The statistical difference among massive data sets or signals is of interest to many diverse fields including neurophysiology, imaging, engineering, and other related fields. However, such data often have nonlinear curves, depending on spatial patterns, and have non-white noise that leads to difficulties in testing the significant differences between them. In this paper, we propose an adaptive Bayes sum test that can test the significance between two nonlinear curves by taking into account spatial dependence and by reducing the effect of non-white noise. Our approach is developed by adapting the Bayes sum test statistic by Hart. The spatial pattern is treated through Fourier transformation. Resampling techniques are employed to construct the empirical distribution of test statistic to reduce the effect of non-white noise. A simulation study suggests that our approach performs better than the alternative method, the adaptive Neyman test by Fan and Lin. The usefulness of our approach is demonstrated with an application in the identification of electronic chips as well as an application to test the change of pattern of precipitations.

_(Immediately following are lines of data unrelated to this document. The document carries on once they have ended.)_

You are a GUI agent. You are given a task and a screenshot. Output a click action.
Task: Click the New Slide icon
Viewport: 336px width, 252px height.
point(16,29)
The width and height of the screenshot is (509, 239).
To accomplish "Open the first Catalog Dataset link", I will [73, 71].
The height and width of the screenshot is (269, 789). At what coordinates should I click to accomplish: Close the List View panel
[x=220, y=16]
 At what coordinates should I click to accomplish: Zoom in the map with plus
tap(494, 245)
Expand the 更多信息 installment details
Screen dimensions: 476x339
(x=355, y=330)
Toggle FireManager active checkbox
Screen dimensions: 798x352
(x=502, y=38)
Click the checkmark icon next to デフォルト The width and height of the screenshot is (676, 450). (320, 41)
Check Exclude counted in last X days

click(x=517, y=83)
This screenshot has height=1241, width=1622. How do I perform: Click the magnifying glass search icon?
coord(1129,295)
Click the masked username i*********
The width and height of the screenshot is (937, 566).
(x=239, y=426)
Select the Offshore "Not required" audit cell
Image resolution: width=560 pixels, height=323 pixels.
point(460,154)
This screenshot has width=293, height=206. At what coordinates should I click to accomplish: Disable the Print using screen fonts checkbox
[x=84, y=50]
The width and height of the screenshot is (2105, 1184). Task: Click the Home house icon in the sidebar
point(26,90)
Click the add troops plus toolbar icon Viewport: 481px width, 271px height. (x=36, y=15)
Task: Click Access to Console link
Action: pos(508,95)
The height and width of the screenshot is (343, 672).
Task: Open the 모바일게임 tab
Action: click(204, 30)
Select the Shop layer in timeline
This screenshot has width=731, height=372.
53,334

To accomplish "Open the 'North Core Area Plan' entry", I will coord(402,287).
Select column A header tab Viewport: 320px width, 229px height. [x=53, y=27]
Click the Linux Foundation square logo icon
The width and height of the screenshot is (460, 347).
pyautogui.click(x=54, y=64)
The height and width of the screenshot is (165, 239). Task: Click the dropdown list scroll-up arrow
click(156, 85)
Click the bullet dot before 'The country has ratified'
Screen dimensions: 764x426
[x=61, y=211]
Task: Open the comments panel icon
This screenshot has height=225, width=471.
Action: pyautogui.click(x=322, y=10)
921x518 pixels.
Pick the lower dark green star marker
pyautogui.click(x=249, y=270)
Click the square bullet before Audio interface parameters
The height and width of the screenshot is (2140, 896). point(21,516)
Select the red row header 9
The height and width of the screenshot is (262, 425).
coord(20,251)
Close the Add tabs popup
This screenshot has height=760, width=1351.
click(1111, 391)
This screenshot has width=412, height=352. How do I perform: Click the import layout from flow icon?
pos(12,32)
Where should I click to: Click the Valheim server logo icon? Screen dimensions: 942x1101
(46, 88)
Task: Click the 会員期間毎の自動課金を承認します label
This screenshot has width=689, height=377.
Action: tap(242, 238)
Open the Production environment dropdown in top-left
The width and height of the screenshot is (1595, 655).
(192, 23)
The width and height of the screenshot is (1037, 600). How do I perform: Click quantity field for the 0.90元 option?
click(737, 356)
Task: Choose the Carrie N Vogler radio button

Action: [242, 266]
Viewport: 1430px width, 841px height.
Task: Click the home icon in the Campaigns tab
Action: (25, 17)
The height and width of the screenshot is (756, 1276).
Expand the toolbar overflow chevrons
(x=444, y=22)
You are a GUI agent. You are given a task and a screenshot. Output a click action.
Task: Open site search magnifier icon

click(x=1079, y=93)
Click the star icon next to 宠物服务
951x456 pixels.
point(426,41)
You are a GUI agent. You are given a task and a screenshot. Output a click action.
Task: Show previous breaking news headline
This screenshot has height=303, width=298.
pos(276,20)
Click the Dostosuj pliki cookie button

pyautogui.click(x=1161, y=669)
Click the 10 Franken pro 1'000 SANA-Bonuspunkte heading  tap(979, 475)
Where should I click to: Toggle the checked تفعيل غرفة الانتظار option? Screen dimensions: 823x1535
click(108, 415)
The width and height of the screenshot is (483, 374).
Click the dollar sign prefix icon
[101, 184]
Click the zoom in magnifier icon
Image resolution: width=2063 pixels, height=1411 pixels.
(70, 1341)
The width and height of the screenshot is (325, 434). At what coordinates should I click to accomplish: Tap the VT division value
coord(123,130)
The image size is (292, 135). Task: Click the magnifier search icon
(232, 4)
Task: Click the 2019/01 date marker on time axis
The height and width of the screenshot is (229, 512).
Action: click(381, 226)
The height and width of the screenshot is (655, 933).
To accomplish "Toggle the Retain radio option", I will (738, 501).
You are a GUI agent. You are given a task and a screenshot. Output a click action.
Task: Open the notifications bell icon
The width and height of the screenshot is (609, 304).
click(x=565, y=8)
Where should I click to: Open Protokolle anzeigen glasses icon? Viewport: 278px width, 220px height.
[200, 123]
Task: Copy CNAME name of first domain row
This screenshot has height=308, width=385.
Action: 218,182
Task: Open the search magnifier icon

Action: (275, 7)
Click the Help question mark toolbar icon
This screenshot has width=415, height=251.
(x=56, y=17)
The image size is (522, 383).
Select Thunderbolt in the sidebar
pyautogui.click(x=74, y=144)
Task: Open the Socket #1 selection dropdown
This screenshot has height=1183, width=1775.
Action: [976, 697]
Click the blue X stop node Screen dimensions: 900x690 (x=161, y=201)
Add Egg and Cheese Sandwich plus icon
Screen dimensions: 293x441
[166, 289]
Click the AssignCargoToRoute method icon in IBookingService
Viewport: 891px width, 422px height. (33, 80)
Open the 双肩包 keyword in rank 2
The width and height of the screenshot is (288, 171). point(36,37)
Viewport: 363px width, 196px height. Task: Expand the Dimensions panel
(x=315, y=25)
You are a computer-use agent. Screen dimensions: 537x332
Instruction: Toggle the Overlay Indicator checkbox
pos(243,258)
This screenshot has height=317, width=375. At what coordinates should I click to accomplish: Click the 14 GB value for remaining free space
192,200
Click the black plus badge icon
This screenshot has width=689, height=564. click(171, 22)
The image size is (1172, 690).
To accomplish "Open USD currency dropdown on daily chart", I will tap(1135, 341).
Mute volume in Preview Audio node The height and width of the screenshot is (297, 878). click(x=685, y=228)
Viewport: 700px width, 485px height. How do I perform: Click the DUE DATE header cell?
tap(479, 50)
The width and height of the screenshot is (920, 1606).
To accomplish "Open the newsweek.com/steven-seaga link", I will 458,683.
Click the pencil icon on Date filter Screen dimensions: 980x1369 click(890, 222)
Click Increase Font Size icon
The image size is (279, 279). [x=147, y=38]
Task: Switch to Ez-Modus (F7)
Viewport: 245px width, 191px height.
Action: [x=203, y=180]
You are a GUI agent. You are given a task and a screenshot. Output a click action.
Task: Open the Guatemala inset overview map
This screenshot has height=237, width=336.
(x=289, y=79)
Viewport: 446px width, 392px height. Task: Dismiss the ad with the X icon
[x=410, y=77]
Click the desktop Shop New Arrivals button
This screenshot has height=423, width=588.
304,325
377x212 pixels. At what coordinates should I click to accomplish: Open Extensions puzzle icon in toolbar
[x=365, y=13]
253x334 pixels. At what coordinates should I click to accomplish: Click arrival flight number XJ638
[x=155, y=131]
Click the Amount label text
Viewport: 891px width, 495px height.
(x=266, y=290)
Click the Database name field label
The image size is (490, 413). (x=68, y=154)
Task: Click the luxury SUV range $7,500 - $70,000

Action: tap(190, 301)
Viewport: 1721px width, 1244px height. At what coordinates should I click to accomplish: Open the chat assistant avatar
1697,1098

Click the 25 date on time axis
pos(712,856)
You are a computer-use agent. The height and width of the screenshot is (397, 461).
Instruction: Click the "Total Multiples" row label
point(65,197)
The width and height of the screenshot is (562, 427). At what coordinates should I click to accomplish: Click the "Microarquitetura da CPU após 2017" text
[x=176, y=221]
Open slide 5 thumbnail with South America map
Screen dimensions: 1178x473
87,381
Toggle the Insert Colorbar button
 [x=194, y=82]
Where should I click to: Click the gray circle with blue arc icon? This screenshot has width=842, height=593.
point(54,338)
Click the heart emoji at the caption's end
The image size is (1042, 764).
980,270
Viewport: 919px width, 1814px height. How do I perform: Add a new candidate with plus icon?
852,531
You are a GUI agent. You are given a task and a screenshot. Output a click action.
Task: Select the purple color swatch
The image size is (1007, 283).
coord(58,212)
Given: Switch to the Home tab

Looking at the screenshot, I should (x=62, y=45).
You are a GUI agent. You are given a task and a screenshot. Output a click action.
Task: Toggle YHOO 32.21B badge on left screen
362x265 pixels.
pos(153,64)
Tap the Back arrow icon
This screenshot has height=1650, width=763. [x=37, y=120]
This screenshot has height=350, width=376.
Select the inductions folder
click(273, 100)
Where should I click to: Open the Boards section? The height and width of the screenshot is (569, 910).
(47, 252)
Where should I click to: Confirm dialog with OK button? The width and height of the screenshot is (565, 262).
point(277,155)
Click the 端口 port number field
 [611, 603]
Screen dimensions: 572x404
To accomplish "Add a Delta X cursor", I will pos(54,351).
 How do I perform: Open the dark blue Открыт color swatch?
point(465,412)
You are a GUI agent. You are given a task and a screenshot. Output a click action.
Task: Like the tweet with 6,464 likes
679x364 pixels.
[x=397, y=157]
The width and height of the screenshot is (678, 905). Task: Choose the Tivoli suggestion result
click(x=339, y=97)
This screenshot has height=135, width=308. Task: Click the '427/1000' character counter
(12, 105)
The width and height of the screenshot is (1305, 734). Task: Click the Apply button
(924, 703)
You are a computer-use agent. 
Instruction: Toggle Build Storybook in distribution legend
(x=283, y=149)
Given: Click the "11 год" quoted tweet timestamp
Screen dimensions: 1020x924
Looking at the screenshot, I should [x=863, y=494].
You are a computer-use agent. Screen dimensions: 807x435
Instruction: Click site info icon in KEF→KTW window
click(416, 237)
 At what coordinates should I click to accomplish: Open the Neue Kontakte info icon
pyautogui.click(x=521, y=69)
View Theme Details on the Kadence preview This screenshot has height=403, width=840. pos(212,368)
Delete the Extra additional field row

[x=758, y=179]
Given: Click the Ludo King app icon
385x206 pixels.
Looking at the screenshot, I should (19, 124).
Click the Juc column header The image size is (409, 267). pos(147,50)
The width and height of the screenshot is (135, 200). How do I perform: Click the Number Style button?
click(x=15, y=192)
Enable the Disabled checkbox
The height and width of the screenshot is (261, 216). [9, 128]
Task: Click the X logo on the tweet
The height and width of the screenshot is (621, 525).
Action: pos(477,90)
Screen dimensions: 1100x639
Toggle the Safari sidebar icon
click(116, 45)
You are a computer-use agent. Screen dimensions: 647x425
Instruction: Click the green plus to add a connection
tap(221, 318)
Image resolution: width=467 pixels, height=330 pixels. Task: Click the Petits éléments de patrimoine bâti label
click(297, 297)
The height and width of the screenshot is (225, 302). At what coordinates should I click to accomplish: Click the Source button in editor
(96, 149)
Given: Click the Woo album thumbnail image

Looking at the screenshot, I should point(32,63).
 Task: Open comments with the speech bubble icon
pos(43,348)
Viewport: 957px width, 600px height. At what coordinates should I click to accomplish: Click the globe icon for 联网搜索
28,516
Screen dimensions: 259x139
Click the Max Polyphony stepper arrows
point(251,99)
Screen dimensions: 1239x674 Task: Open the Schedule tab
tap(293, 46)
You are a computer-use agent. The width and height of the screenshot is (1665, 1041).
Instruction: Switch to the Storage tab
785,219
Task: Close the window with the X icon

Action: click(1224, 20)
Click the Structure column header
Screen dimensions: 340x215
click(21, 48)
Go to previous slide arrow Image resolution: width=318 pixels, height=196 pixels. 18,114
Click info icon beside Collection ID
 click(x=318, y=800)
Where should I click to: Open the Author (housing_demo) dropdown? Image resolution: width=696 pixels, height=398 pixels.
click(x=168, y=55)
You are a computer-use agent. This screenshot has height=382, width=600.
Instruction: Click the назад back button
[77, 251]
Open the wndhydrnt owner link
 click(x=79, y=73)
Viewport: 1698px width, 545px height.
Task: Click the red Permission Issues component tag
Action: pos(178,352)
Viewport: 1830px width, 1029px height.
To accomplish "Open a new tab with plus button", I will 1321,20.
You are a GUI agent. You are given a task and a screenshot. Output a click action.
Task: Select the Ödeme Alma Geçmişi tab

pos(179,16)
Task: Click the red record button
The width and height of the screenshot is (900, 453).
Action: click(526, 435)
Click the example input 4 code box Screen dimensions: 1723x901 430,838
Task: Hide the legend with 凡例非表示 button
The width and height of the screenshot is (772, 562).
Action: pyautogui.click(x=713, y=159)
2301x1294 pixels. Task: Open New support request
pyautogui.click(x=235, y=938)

机译:海量数据集或信号之间的统计差异引起许多不同领域的关注,包括神经生理学,影像学,工程学和其他相关领域。但是,此类数据通常具有非线性曲线(取决于空间模式),并且具有非白噪声,导致难以测试它们之间的显着差异。在本文中,我们提出了一种自适应贝叶斯和检验,该检验可以考虑空间依赖性并减少非白噪声的影响,从而测试两条非线性曲线之间的显着性。我们的方法是通过调整Hart的贝叶斯和检验统计量开发的。通过傅立叶变换处理空间模式。采用重采样技术来构建测试统计量的经验分布,以减少非白噪声的影响。仿真研究表明,我们的方法比Fan和Lin的自适应Neyman检验更好。我们的方法的有用性通过在电子芯片识别中的应用以及对降水模式变化的测试中得到了证明。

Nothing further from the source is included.